**Reading passage**
****

You won’t survive in real estate if you can’t dig up deals. Learn everything you can and you’ll develop an ability to see a property and give a guess of its true value within minutes. And when you see any gaps in value to cost of listed property, that can obtain profit, that’s where you strike.

>> No.19263030

>>19262954
Not a kid, but I can definitely tell you're early 20s max. Very immature and probably grew up spoiled by upper middle class/wealthy parents. You have no view of the real world.

>> No.19263096

Also never strive to buy the best house in the neighborhood. People shopping in the area aren’t looking to pay top price. Buy in the 50% and lower range of home values for the area. And never upgrade the home too much that it becomes the top of the neighborhood. My friends first foreclosure flip, she spent 75k on the house, got fucked over by a Craigslist plumber, and upgraded the house so much that it became the top of the neighborhood. After all expenses and 5 months of work, she paid $145k total. It sold for $150k. She made every mistake in the book. Hire quality so it’s done right the first time, and never be the top of the neighborhood.

****

**Aim of the exercise**
In the real estate posts, what range of home values for the area should a buyer stay in? The lines after this come from a separate, unrelated source.

****

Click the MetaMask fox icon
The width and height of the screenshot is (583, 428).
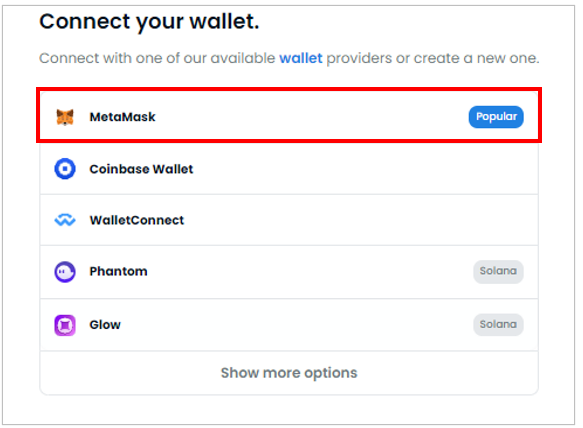click(65, 117)
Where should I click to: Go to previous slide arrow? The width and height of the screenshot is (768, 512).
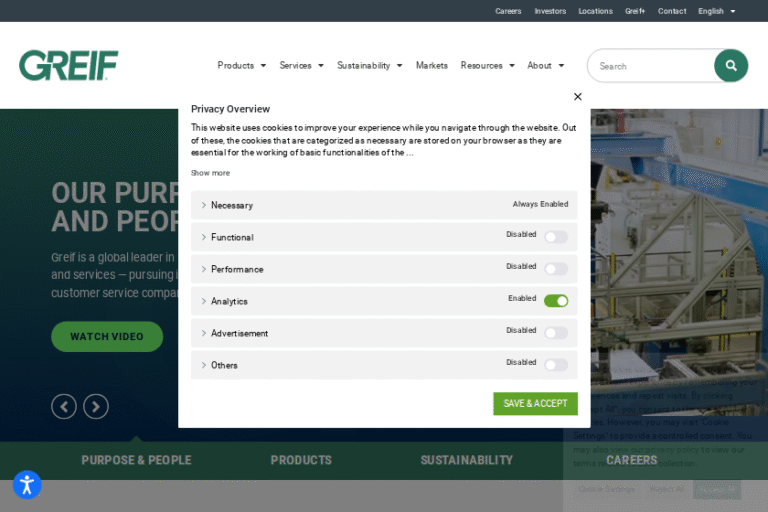coord(64,406)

****

**Written solution**
The 50% and lower range of home values for the area.